Penn State head coach Mike Rhoades year-end press conference

Penn State men’s basketball coach Mike Rhoades knows the feeling. Taking the microphone at the program’s annual Coaches vs. Cancer captain’s reception on Thursday evening at Medlar Field, he wanted to deliver a message.

In this, the 27th iteration of the program’s involvement with the event, Rhoades wanted to express his connection to the community, the impression the effort has left on him, and the impact that cancer has had on so many lives. Embracing the opportunity to do his part to help lift the effort, following the path laid out by former Nittany Lion head coaches Bruce Parkhill, Jerry Dunn, Ed DeChellis, Pat Chambers, and Micah Shrewsberry before him, 

“First and foremost, I’m completely humbled and so appreciative of how many people want to be involved in this event, and what we do all year long, and how many people want to volunteer to help,” Rhoades told Blue White Illustrated. “For me to be the head coach, and have all these people want to be a part of it is humbling. I’m so appreciative.”

Making a connection

That appreciation is well founded.

Now more than a year into his tenure with the program, Friday’s golf tournament will be the second he hosts in the role. An event that will bring more than 400 golfers for morning and afternoon shotgun starts, spanning both of the Penn State Golf Course layouts, its purpose remains steadfast within the community.

Since its inception in 1995, the CVC-Penn State chapter has generated more than $4.0 million in contributions supporting locals and their families enduring the challenges of cancer. 

And, for Rhoades, the parallels between the organization and its mission and that of the Penn State men’s basketball program are straightforward.
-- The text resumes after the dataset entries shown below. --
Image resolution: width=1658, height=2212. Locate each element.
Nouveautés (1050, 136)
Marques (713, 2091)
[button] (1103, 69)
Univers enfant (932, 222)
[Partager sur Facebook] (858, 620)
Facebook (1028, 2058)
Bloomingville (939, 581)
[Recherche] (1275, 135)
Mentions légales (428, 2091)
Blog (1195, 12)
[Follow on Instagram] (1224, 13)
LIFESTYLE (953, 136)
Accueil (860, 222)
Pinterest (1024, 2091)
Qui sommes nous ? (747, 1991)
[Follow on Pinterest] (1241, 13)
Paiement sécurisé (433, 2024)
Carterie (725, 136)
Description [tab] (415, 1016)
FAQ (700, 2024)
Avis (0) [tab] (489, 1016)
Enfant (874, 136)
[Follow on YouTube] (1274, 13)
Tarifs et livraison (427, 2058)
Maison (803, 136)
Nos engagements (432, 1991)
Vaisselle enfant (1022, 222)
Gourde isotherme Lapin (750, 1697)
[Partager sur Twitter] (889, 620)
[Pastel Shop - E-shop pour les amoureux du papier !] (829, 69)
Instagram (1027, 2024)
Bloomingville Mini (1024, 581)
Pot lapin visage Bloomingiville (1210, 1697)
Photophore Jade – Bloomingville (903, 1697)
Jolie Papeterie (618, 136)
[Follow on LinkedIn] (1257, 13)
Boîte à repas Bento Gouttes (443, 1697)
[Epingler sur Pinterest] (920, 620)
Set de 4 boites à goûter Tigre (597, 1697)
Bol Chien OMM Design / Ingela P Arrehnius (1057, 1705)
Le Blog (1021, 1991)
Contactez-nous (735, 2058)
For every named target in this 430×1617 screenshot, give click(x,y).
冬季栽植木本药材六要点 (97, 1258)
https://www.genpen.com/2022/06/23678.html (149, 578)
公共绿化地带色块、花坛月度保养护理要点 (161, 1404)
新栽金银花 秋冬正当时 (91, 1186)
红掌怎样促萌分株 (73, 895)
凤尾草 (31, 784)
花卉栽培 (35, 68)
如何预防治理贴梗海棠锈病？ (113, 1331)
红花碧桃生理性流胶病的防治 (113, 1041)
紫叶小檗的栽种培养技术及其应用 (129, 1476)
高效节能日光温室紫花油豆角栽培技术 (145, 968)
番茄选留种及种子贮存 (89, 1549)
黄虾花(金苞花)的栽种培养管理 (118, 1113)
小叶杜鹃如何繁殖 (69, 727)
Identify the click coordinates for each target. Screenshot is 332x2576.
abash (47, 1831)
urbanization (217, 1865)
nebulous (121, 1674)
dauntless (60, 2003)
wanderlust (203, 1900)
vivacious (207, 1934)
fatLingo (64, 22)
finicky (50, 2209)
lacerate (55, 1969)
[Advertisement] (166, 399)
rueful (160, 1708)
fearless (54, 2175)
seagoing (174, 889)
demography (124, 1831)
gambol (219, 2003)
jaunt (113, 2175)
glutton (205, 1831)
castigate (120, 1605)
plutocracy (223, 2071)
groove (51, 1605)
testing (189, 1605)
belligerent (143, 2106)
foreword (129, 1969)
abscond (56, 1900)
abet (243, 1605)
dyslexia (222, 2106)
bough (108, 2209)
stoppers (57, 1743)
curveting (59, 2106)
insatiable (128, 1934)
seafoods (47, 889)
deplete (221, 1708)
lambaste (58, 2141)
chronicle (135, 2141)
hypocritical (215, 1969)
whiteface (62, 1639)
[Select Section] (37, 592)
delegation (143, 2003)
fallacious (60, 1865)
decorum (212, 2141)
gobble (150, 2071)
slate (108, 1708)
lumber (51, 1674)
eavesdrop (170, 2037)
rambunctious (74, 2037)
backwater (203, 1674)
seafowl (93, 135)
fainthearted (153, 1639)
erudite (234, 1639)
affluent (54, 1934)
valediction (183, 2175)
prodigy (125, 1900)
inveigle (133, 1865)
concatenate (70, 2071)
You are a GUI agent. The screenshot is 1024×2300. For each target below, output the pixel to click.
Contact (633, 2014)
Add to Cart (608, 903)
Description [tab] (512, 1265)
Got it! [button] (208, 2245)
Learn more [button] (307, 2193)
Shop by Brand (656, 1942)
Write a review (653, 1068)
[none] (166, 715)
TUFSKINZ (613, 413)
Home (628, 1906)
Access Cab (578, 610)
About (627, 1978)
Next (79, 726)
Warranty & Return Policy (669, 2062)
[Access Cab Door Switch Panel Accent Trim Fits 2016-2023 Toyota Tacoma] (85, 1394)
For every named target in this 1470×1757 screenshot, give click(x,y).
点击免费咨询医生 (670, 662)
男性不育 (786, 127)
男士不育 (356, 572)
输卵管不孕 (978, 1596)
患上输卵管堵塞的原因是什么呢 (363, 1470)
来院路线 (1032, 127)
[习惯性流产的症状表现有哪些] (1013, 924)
“I love being a part of a team. I love being a part of a group that’s like everyone is rowing in the same direction, just like a team,” said Rhoades. “My basketball teams, you want everybody to have a role and just pushing forward and trying to get better all the time and have an impact on each other. That’s what this is. That’s what’s so cool about this.”

Next steps at Penn State

Pointing to the frequency of individuals volunteering their time and energies into helping to boost the event, on a year-round basis, Rhoades added that contributions both large and small all deliver results.

“’Coach, how can I help? What can I do?’ It can be from the littlest thing to the biggest things,” said Rhoades. “And it’s just not putting money for this. There’s a lot of meetings. They’re spearheading this. And all the people helping them. 

“That’s been humbling to me and it just tells you about the type of people around here. It tells you about how cancer has impacted everybody’s life and they want to do something about it. So just to be a part of this team, is really, really cool. A lot of fun.”